Per di più chi ascolti Dario Fo non conoscendo l’opera dell’Alighieri potrebbe immaginare che questa sia una raccolta di testi scritti in volgare, una sorta di corposa antologia, frutto di anni di meticolosa ricerca… Ma Dario Fo ha letto l’opera? Scrive Manzoni: Al libro De Vulgari Eloquio è toccata una sorte, non nova nel suo genere, ma sempre curiosa e notabile; quella, cioè, d’esser citato da molti, e non letto quasi da nessuno…” (Lettera a Ruggero Bonghi intorno al libro De Vulgari Eloquio).

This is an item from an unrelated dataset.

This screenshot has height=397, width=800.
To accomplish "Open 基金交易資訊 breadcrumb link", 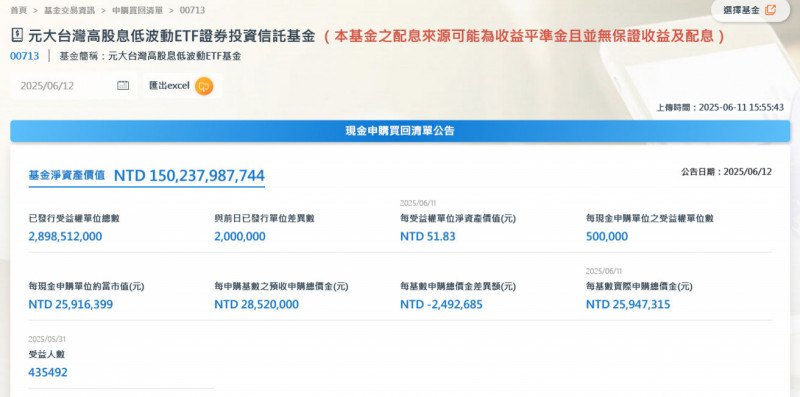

Il De vulgari eloquentia, scritto in Latino fra il 1304 e il 1308 (non all’inizio della “carriera” di Dante, come vuole l’erudito Premio Nobel), è un trattato rivolto ai letterati di professione, di estrazione borghese (non proprio adatto, dunque, a suffragare l’inclinazione di Dario Fo verso la tradizione popolare e giullaresca) e vuole definire un idioma volgare che possa conseguire un’alta dignità letteraria, elevandosi al di sopra delle varie parlate regionali e sottraendosi all’egemonia del Latino” (http://www.homolaicus.com/letteratura/de-vulgari.htm).

A chi a bocca spalancata esprime la sua meraviglia per i miti del nostro tempo, bisognerebbe far capire come stanno le cose… ma, per dirla con l’illustre Dario Fo, “la gente non lo si racconta mai”.